GIVEN INSTRUCTION 1> Quote the lines of the listing below from the line containing "Toggle the file panel collapse button" through the end of the listing, including both ends, and leave the pictures out.
start PAGE EXCERPT
# smoking hose



## TractorTrent (Nov 24, 2012)

Hello

My father owns a 1996 kubota b1700 tractor. It has the three cylinder diesel engine. There is a hose that comes out of the valve cover and runs down next to the oil filter. There is nothing on the end of it and it just blows smoke and there is an accumulation of oil and dirt where it ends. Is the a crankcase vent hose? Does this open end need to ne attached to something? If anyone could help me I would be most grateful.
thanks


----------



## Hoodoo Valley (Nov 14, 2006)

Welcome to the forum! It sure sounds like that's what it is. Typically, they run up to the air breather.


----------



## nhtech (Mar 25, 2012)

Don't worry. It's the crankcase breather. Older tractors are vented to atmosphere. A little bit of smoke is normal. So is the oil accumulation.


----------



## Hoodoo Valley (Nov 14, 2006)

nhtech said:


> Don't worry. It's the crankcase breather. Older tractors are vented to atmosphere. A little bit of smoke is normal. So is the oil accumulation.


Sorry NH tech, I hit the edit instead of the quote. My 1947 Chevy truck was like that.


----------



## TractorTrent (Nov 24, 2012)

Well I appreciate your feed back fellas. Would a small breather of filter be ok to put on it? Or I wonder would it clog seeings how there is an oil build up there.


----------



## nhtech (Mar 25, 2012)

I would not worry about it. It's a tractor after all. I always tell my customers that if its covered in oil at least it won't rust.


----------



## Thomas (Nov 1, 2006)

Has the same vent line on my pass B7100HST..don't restrict..let it puff out.


----------



## TractorTrent (Nov 24, 2012)

Will do. Thanks for the info. Is there a reason its smoking? It just seems very noticeable all of a sudden


----------
end PAGE EXCERPT
start RECORDS SUPPLIED
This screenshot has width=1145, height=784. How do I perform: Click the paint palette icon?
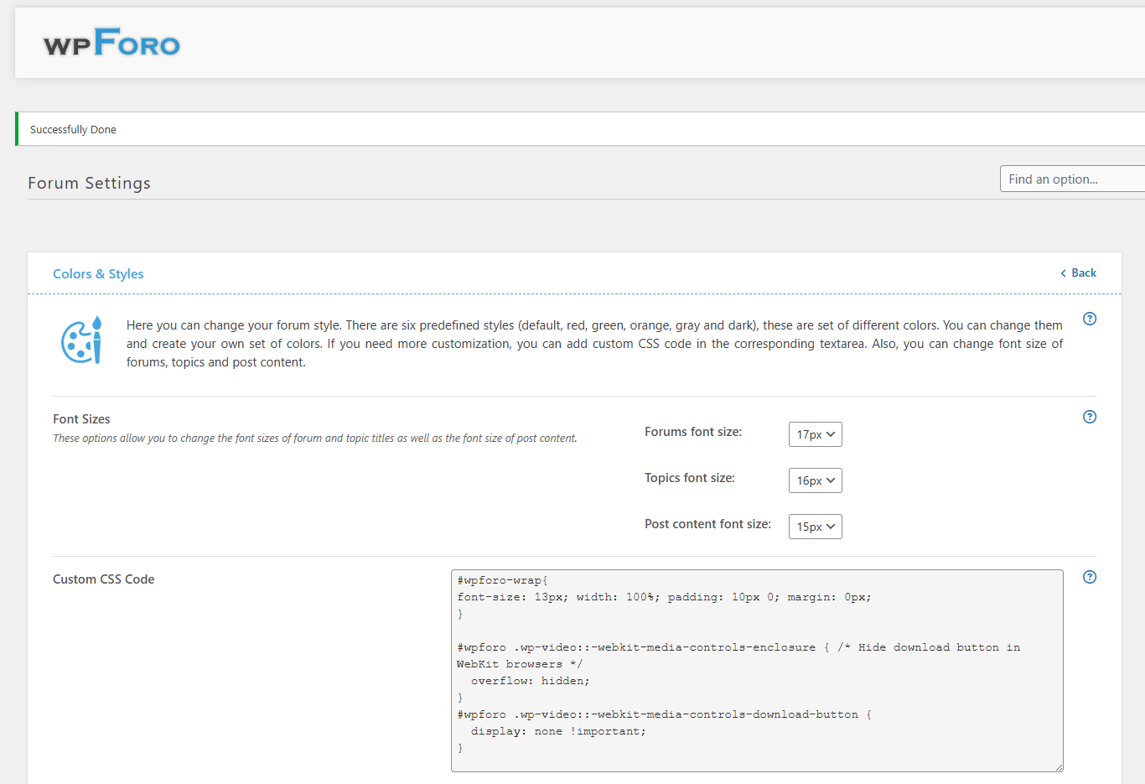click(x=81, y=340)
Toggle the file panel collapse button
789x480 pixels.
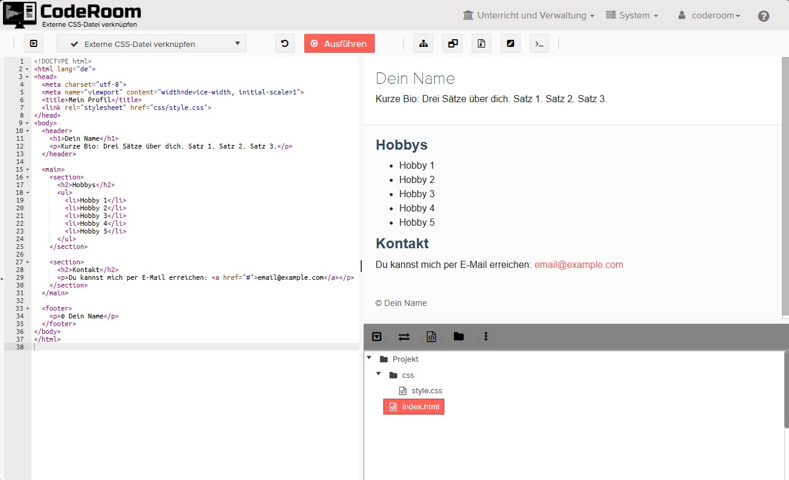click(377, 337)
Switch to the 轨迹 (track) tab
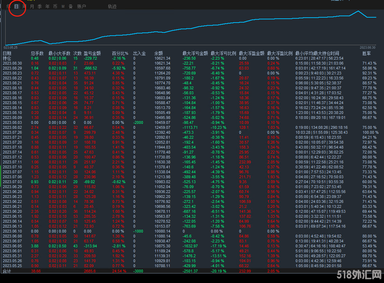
end RECORDS SUPPLIED
GIVEN INSTRUCTION 2> In the smoking hose thread, what year and model is the tractor that TractorTrent's father owns?

CORRECT OUTPUT 1>
Toggle the file panel collapse button
789x480 pixels.
click(377, 337)
Switch to the 轨迹 (track) tab

CORRECT OUTPUT 2> A 1996 Kubota B1700.